EXERCISE INSTRUCTIONS:
Copy out each line of the data holding "will".

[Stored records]
○ ○ ○ ○ ○
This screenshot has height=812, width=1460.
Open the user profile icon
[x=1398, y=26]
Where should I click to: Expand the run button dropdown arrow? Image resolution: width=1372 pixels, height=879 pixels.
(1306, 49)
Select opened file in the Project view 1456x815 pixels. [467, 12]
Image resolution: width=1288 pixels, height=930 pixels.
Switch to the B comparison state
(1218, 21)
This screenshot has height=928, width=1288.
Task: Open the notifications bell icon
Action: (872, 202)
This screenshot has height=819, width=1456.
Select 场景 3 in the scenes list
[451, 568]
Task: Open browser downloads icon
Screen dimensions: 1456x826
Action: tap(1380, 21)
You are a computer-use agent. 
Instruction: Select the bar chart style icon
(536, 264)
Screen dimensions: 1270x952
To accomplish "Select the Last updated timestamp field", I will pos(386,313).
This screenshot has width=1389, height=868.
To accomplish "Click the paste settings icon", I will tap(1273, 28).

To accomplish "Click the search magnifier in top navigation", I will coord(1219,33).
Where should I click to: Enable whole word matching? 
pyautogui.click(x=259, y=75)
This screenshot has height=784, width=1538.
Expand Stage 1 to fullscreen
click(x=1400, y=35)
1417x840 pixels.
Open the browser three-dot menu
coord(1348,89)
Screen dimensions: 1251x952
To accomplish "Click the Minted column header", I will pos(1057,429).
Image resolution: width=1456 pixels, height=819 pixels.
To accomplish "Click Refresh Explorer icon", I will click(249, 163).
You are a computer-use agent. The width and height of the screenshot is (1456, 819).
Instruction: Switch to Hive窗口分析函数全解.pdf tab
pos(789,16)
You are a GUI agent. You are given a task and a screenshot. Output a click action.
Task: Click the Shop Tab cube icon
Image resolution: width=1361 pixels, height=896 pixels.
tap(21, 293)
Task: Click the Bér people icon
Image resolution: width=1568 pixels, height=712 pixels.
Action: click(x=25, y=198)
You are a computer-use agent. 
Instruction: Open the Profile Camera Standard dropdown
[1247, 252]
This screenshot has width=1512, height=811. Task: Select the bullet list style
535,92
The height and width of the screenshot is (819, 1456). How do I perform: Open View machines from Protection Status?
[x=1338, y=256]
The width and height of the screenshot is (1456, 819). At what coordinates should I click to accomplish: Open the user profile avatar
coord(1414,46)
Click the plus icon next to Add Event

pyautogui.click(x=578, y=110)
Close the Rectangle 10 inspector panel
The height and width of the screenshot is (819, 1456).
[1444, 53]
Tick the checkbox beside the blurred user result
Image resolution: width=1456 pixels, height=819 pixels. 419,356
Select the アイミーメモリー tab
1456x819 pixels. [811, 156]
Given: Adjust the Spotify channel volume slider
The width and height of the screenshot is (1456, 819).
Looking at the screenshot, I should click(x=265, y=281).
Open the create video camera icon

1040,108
○ ○ ○ ○ ○
EXPECTED OUTPUT:
To accomplish "Select the Last updated timestamp field", I will pos(386,313).
To accomplish "Click the paste settings icon", I will tap(1273, 28).
To accomplish "Click the search magnifier in top navigation", I will coord(1219,33).
To accomplish "Click the Minted column header", I will pos(1057,429).
To accomplish "Click Refresh Explorer icon", I will click(249, 163).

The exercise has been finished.